One girl in particular became very interested and outspoken on the subject. Her name was Ocean, and she is now the president of the middle school’s GSA.
“Ocean was the one who really began talking to the other kids, starting a discussion. She was just so sophisticated in her understanding of gender and what it means for us,” Custer said. At the end of every year, Custer assigns her seventh-graders an essay reflecting on what they learned that year and what influenced them the most.
“So many kids talked about Ocean, and how they never knew any of the stuff she talked about before,” she said.
A few days after the discussion, Ocean presented Custer with something which her teacher has affectionately nicknamed “A Treatise on Gender,” in which she discussed issues of gender and gender roles in society.
“It was two pages, single spaced, in this teeny, tiny, 10-point font,” Custer said.
It was then that Custer realized that her students were not only ready to talk about these sorts of issues, but that they had already begun thinking about them on their own.
“I think it’s always been obvious that there was a need for this club,” she said. “It actually got to the point where I was surprised that no one had made it yet.”
As quickly as she could, Custer got the ball rolling to begin the club. It had its first meeting late this year.
Club meetings often began with a spoken confidentiality agreement between the teacher and her students. Custer calls it the “sub rosa” agreement, a Latin phrase meaning “under the rose” that was coined from a myth where secrecy is exchanged for a beautiful rose.

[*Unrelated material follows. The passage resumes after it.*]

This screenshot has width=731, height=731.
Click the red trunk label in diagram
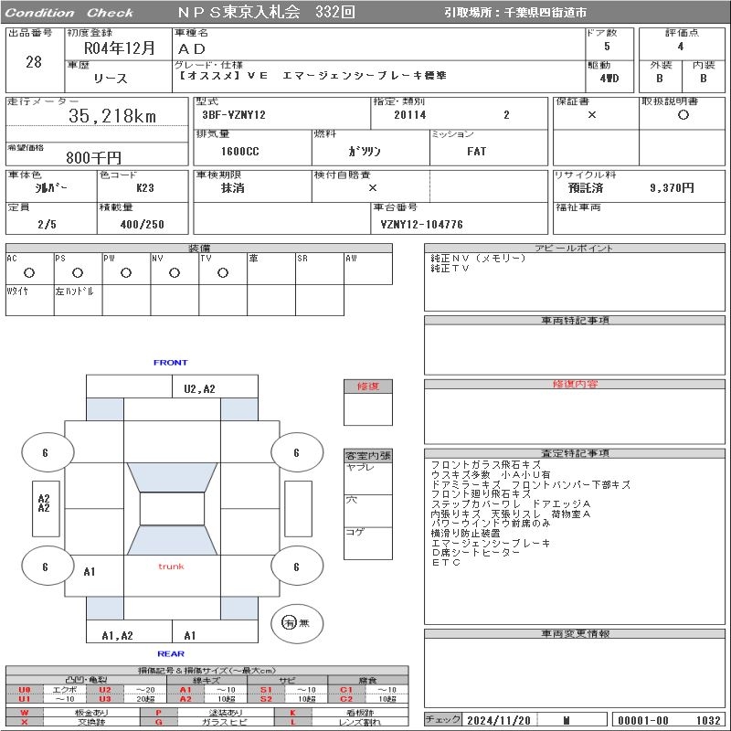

During one of its first meetings, the club decorated a distributed seven shoe boxes with the words “GSA” on them. These boxes, with slats cut into their lids, were set out in different classrooms around the school. At the beginning of class, teachers would encourage students to write questions and comments for their peers in the GSA, submit them to the discussion box and attend meetings to have their anonymous questions answered.

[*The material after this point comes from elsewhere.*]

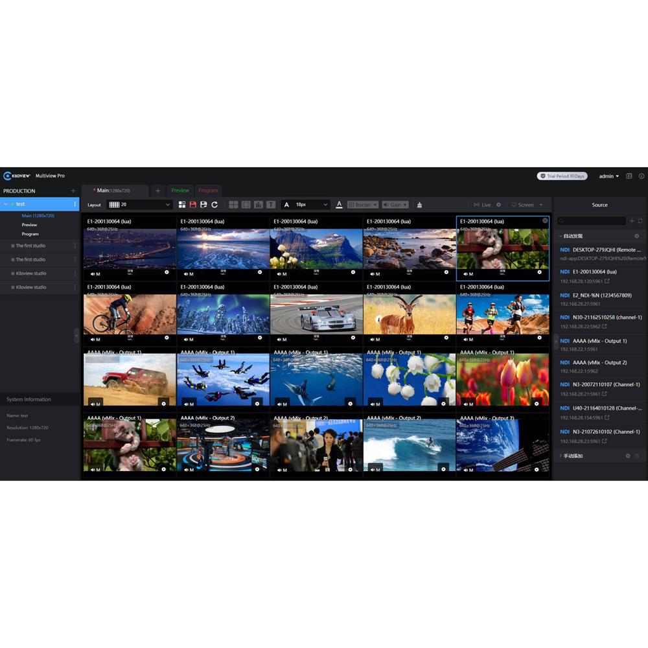Switch to the green Preview tab
The height and width of the screenshot is (648, 648).
point(180,191)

Custer used these student-submitted prompts to drive the weekly discussions in her club. With a full year ahead of her next fall, she hopes to do a lot more of these types of outreach in the school next school year.
The club meets in the library, which, like many other classrooms in the school, has a sticker on the door that marks its as a “safe place.” This sticker, handed out by the GSA and provided by LIGALY, tells LGTB students struggling with personal issues know that the teacher inside that room has designated themselves as available to help.
From the first meeting, Custer said she knew she had done the right thing by starting the club. She described middle school as a potentially “scary” time for the students, and not only because the increased rates in suicide and homelessness among gay youth.
“What’s really scary for a kid at that age is the feeling that they might be different, and I’m sure that’s true of anything. If you’re feeling different, you’re likely to feel uncomfortable in your own skin,” Custer said. “It’s important to provide these kids with a space to not feel that uncomfortableness, and to just be able to talk.”